Vice recently profiled the work of MIT engineering professor Markus Buehler, who leads a team (made up of himself, Ian Hattwick, Isabelle Su, Christine Southworth, and Evan Ziporyn) that’s working to translate web vibrations into sounds we can actually hear. The project uses “the physics of spiderwebs to assign audible tones to a given string’s unique tension and vibration” through a process called data sonification. The resulting models can be explored through virtual reality software or listened to via examples recorded by Buehler and his collaborator Tomás Saraceno.
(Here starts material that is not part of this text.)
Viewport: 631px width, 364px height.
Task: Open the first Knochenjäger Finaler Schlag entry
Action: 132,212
The music created by manipulating the models is incredible—an eerie approximation of how spiders understand their environments.
Buehler says that the project’s goal is both to “expand how we generate sound in music and how we compose music” and to practically demonstrate how “for something like a spider, there’s a whole different way of experiencing the world.”
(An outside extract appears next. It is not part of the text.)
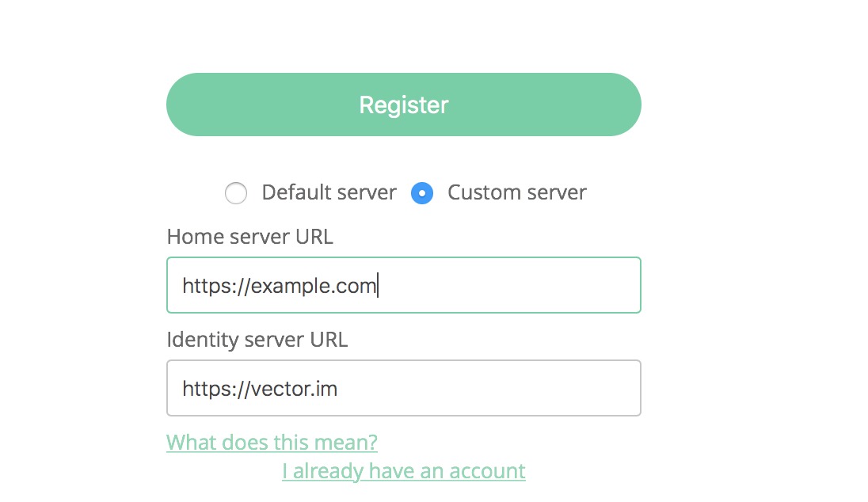Select the Default server radio button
“Researchers say the project could eventually be used to reverse engineer spiders’ reality and communicate with the arachnids,” Vice explains, somewhat ominously. Buehler elaborates, saying that he’s planning to play AI-generated spider sounds to the creatures and “gauge [their] reactions.”
For more on Markus Buehler And The Spiders From Earth, read the full article or check out Buehler’s YouTube channel over here. In the meantime, we’ll be just be sitting around, waiting for the day when we can finally communicate with the spiders and propose an alliance with them against our mutual enemy: The mosquito.